Texas By The Numbers
Flood Count – Number of deaths in Texas due to flooding: 13. Number of those missing in Central Texas: 11. Inches of rain in Houston: 11. Number of abandoned vehicles in Houston after flooding began: 2,500.
Texas Ratings – Average number of viewers for the Texas Rising miniseries: 4.1 million. Rank among calender year’s most-viewed cable premieres: second. Number of viewers for History’s 2012 Southern epic Hatfields and McCoys: 13.9 million.
No Trespassing – The back-and-forth over immigration between the Obama administration and multiple states continues, this time with local governments winning the point. “A federal appeals court in New Orleans has denied a request to lift an injunction blocking President Barack Obama’s executive action to protect millions of immigrants from deportation,” writes the Houston Chronicle. “In a split decision, two of three judges on the 5th U.S. Circuit Court of Appeals panel ruled to leave the injunction in place, finding that Justice Department attorneys had not done enough to disprove that Texas and 25 other states suing the government lack standing.” The Texas-led case began in Brownsville, in which the states argued “that Obama unconstitutionally sidestepped Congress in his November 20 plan on immigration to shield up to 5 million immigrants from deportation. And if his policies are allowed to take effect, attorneys for Texas argued that states would bear the financial burden of investment in health care, education and law enforcement.” No surprise, Governor Greg Abbott and Attorney General Ken Paxton are very happy about the decision. Meanwhile, the “Texas Democratic Party Chairman Gilberto Hinojosa said Abbott and Paxton ‘continue to waste taxpayers’ dollars with a frivolous lawsuit that goes after law-abiding families, not criminals.’”

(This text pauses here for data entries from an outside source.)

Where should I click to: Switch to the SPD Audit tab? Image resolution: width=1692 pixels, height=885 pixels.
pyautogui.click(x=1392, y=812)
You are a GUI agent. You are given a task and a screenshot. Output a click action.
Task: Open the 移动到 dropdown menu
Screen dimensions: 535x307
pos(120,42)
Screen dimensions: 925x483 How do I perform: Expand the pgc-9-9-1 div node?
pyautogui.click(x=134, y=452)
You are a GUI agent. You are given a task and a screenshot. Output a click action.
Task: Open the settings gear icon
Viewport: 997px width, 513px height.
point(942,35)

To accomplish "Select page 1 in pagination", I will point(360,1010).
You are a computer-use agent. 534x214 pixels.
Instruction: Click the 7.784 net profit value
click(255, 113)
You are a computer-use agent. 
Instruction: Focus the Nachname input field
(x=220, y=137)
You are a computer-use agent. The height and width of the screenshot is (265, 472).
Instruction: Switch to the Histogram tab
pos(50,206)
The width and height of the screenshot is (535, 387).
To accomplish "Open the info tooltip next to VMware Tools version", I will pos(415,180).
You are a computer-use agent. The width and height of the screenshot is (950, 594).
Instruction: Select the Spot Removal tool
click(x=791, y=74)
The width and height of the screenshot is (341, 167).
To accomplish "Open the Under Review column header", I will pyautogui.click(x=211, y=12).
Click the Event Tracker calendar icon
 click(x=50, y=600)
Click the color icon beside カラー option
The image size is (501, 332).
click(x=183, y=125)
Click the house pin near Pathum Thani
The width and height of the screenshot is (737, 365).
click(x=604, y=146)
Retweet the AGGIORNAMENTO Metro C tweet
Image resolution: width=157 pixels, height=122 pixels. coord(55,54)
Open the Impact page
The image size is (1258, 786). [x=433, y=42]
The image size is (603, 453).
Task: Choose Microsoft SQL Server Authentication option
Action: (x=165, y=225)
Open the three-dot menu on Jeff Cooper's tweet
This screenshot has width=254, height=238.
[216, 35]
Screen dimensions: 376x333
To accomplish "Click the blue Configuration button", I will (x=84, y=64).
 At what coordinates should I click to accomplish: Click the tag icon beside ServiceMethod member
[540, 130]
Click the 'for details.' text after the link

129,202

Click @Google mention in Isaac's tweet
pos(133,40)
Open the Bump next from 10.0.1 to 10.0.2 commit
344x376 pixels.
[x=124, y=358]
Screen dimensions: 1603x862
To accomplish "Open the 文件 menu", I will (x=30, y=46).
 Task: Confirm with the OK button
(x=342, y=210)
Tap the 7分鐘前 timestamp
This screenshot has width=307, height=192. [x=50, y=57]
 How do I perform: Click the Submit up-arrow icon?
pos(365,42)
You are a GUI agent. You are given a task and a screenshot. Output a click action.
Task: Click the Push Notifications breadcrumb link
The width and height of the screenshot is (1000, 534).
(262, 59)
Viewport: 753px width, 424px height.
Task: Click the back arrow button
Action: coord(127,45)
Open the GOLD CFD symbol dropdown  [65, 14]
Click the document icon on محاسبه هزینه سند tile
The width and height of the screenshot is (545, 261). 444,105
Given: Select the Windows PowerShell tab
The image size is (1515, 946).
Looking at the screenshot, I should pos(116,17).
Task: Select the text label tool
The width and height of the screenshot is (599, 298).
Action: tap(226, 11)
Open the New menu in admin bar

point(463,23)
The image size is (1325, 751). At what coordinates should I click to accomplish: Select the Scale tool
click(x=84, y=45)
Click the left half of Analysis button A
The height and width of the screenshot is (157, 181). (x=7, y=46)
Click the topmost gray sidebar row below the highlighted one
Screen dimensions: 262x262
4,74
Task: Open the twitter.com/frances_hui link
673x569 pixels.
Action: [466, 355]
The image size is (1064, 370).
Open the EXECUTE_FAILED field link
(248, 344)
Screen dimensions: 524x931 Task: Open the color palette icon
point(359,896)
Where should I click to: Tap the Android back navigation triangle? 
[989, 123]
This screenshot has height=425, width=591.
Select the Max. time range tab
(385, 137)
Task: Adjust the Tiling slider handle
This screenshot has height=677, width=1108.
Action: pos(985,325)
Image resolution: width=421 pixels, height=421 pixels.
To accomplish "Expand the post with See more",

Rain, Rain, Go Away – The state is still reeling from the sudden floods that have swamped North, Central, and Southeast Texas. Much of the focus has been on Wimberley, where thirteen people are still missing. Even USA Today has taken note, writing that “around 70 homes in Hays County were completely destroyed and 1,400 had some type of damage.” Thus far, at least seventeen are dead in Texas. In Wimberley, “More than 150 emergency personnel were involved in the search and rescue effort today, officials said, bolstered by scores of volunteers,” according to the San Antonio Express-News. Meanwhile, in D.C., President Obama “vowed to expedite federal aid,” according to the Washington Examiner. Said the president: “I assured Gov. Abbott he could count on the help of the federal government. We have FEMA personnel already on the ground.”
Censored – Sad news for anyone hoping for juicy nuggets of political intrigue. It appears Breitbart Texas won’t be releasing the secret video footage it has of state legislators after all. Breitbart Texas’s managing director, Brandon Darby, “did not elaborate on why he has changed his mind about the supposed 836 hours of video the American Phoenix group has…made of lawmakers since the group began filming in and around the Texas Capitol last December,” according to the Texas Tribune. “Two weeks ago, Darby told the Tribune that Breitbart had a copy of the video footage and had planned to publish it after the legislative session ends on June 1.” Breitbart had gotten the footage from the conservative Phoenix Foundation, which had promised to expose the “hypocrisy” of legislators. So far, it’s a lot of smoke and no fire, with the foundation’s president saying the videos are a hot national commodity and insisting that “it’s more than newsworthy.” So … stay tuned?
Hire, Fire, Man, Woman – So much for sexist explanations of powerful women. “Assistant City Manager Anthony Snipes has resigned following widespread criticism and national media attention over a training session he organized that focused on how to work with the female-majority Austin City Council,” according to the Austin American-Statesman. “The training included comments that were widely perceived to be sexist and stereotypical comments about women,” like how women don’t listen to financial advice and ask a lot of nagging questions. The hoopla over the sessions has garnered national attention and even got its own sketch on Conan O’Brien. As the Statesman story notes, “Much of the initial blame for the training session fell on Snipes because he was the organizer and he told the audience he had heard a version of this training session before.” Snipes’s last day will be in August.